Samuel Benovič

Personal information
- Date of birth: 3 January 2001 (age 25)
- Place of birth: Trnava, Slovakia
- Height: 1.78 m (5 ft 10 in)
- Position: Midfielder

Team information
- Current team: Malženice
- Number: 8

Youth career
- TJ Iskra Horné Orešany
- 2012–2013: Spartak Trnava
- 2014: SFM Senec
- 2014–2015: Gabčíkovo
- 2015–2020: Spartak Trnava

Senior career*
- Years: Team / Apps / (Gls)
- 2020−2024: Spartak Trnava / 17 / (0)
- 2020: → Petržalka (loan) / 1 / (0)
- 2022−2023: → Spartak Myjava (loan) / 35 / (1)
- 2024: → Malženice (loan) / 13 / (0)
- 2024–: Malženice / 26 / (1)

International career^{‡}
- 2017: Slovakia U16 / 3 / (0)
- 2019: Slovakia U18 / 0 / (0)

= Samuel Benovič =

Slovak footballer

Samuel Benovič (born 3 January 2001) is a Slovak footballer who plays as a midfielder for 2nd division club Dynamo Malženice.

==Club career==

=== Spartak Trnava ===
On 9 July 2020, Benovič signed his first professional contract with Spartak Trnava.

Benovič made his professional Fortuna Liga debut for Spartak Trnava against MFK Ružomberok on 4 July 2020, coming on as a substitute in the 71” minute for Alex Sobczyk.

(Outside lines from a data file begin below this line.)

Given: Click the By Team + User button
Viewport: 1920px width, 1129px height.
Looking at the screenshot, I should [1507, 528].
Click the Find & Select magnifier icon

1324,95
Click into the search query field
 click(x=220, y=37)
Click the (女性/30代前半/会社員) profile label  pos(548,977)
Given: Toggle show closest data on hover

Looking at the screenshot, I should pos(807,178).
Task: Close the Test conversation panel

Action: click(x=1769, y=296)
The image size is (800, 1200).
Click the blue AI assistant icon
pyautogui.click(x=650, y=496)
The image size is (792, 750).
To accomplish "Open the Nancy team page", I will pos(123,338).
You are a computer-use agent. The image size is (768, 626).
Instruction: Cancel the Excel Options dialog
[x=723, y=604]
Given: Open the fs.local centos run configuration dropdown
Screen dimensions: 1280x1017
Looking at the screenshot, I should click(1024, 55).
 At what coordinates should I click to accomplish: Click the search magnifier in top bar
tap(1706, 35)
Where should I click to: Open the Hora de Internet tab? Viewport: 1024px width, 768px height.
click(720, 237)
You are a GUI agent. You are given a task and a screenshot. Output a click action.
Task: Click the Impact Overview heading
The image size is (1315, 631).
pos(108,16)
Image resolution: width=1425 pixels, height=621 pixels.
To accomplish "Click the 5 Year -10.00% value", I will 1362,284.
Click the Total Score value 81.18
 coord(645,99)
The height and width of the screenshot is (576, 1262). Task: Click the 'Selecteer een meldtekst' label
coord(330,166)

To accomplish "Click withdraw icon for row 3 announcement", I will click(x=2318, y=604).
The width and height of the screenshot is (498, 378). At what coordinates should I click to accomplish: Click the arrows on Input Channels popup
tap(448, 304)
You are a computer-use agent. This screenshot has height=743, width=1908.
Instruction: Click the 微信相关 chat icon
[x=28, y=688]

In his time with Spartak, he played 17 games in which he was unable to score a goal.

=== Dynamo Malženice ===
On 29 February 2024, it was announced that Benovič would be joining Spartak’s feeder club Dynamo Malženice. On 12 June 2022, Benovič played in a 2:0 loss against FK Slovan Levice, where he was unable to convert a penalty.